Wednesday, December 06, 2006

On Beauty

A long wait has produced a fine review by the dependable Ms. Josselyn. We hope that this submission will spark a flurry of holiday reviews from those contributors whose hands have lain still these past months. - RD

At a dinner party a few nights ago a friend dropped the old freshman English standby, “Ode to a Grecian Urn,” into the conversation. What followed was an embarrassing moment, as more than a few of us (including the estimable editor of this literary review) fumbled around for author, quote or other proof that we’d ever had to read this bit in some long-forgotten Classics seminar. I bring this up not to condemn a generation that does not have Keats at our fingertips, or a mastery of Tennyson on the tips of our tongues, but to indicate my worry that much of what was assumed for these men is quaint and slightly arcane in today’s world.

Keats boldly declares truth beauty and beauty truth, and one can’t help wonder at the ease of his definition, or, in a society that continually perverts beauty with a tawdry mix of sex and money, marvel that they were ever interchangeable. For those worried this may be mere social rant or, worse, an overly ambitious review of Keats, fear not, it’s only intended to be a review of Zadie Smith’s newest novel. This choice was made because a) there aren’t enough women authors reviewed here, and b) it was the only thing that looked good as I whiled away a few days in Amsterdam some months ago. While Smith handily published this novel under the title On Beauty, it could just as easily have taken its moniker from the other element in Keats’ venerable equation.

For Smith’s title is confusing. Little of what she reveals in her characters, their motives, or even their best of intentions is beautiful. What it may be is true, or the truth their deceit exposes. The lies we tell ourselves, within our families, our social structures, and our relationships, and the further untruths the lies demand we tell to others, make up the conflict, character and catharsis of Smith’s third novel. Her judgment of its characters lies just as much in the truth their actions create or deny as the beauty they are performed within.
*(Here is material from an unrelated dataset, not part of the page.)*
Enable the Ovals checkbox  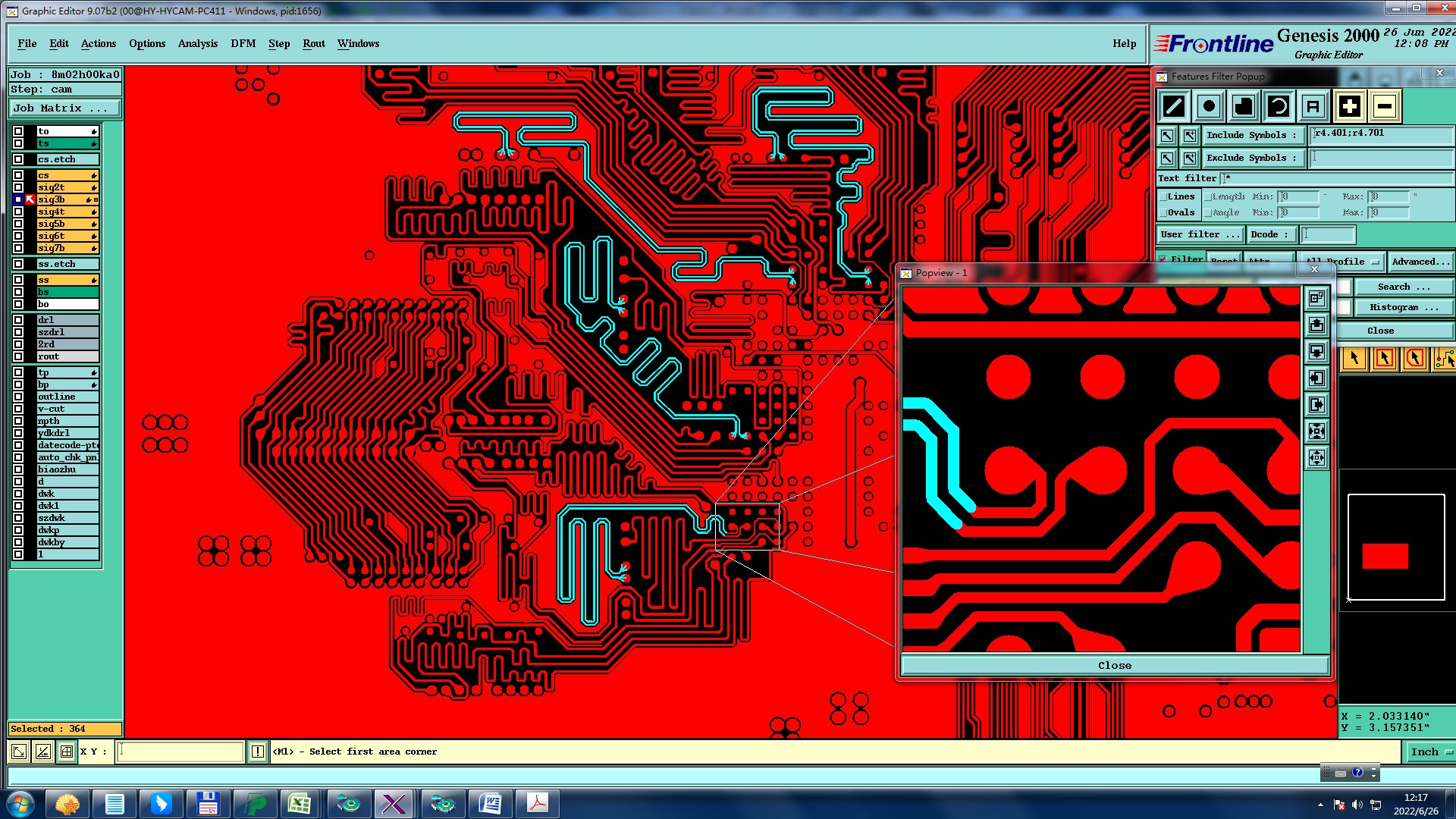point(1163,212)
Set in a small college town, On Beauty introduces us to an array of families and social constructs across international and socio-economic borders and, in a story continually dissecting pretenses, none is allowed to be simply one-dimensional. Each character – Mother Africa, Conservative Widower, Christian Wife, Haitian Refugee, Bright Student from the Streets – could be the book’s hero, its villain or, as is often the case, both at once. None are limited to a single role. They are, like most of us, these things and more, a fusion of their best and worst characteristics – themselves and their better selves. The hero may not be heroic, or might be undone in his final decisions. The aggrieved wife may allow herself to be continually wronged, the successful family patriarch may be a thief, the boy from the streets may return there, even after the gift of the college campus is offered to him.
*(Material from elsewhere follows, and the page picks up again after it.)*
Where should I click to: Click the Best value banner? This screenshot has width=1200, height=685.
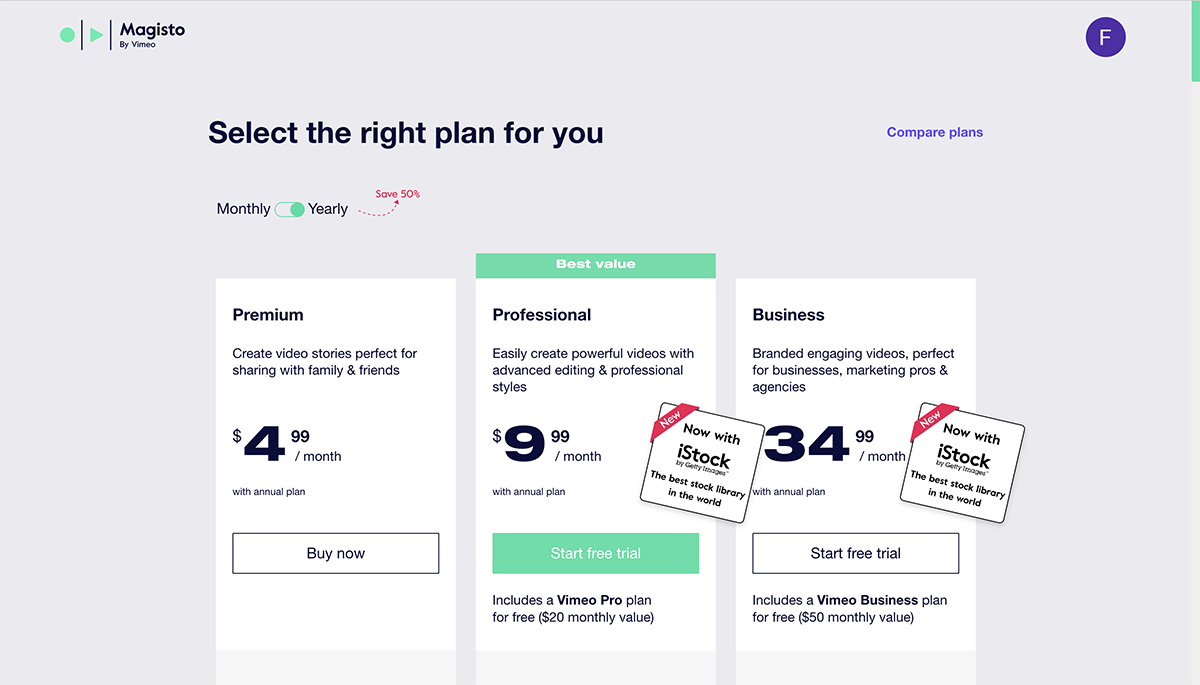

Smith understands people to be composed of attributes that conflict within their very bodies: intelligence and idiocy, loyalty and adultery, constancy and change, love and anger, ambition and naïveté; the one never precluding the other. As her readers judge her characters we are disappointed and confused by their choices, but Smith’s conclusions are still satisfying.

There is no great moment of catharsis, of undoing, in this work, which Smith’s critics are quick to point out and rightly criticize. Not everyone gets what they deserve, for better or worse; even the conflicts Smith creates don’t necessarily come with conclusions. Einstein once wrote: “Nothing happens till something moves,” and certainly, what Smith’s novel is lacking is a grand-scale moment of movement, or what could be called the lack of a plot or story. Her characters, the women in particular, seem content to continue on with their unfulfilled lives, without seeking change or the conflict necessary to rile the waters. They condone their husband’s affairs, secretly harbor romances and fantasies and die quietly with few dramatic moments. But when they finally do act, what actions they are! There are the destructions of fortunes, the terminations of engagements, the screams of fights in the streets and the drunken violent sex of teenage girls. After, Smith settles us in to wait quietly for the next great movement.

In these in-between times, what she tells are the smaller realities of life, the moments of truth, the capture of characters’ feelings and responses as they brush up against each other and move on. Ultimately, these pictures, painted with Smith’s finely detailed brush, are more rewarding than the grandiose would have been. They are affirmations of the truth we recognize from our own lives.

Amid all of this, On Beauty is told with a wit and satirical edge that make her reader laugh, but with a love for the people whose story Smith tells.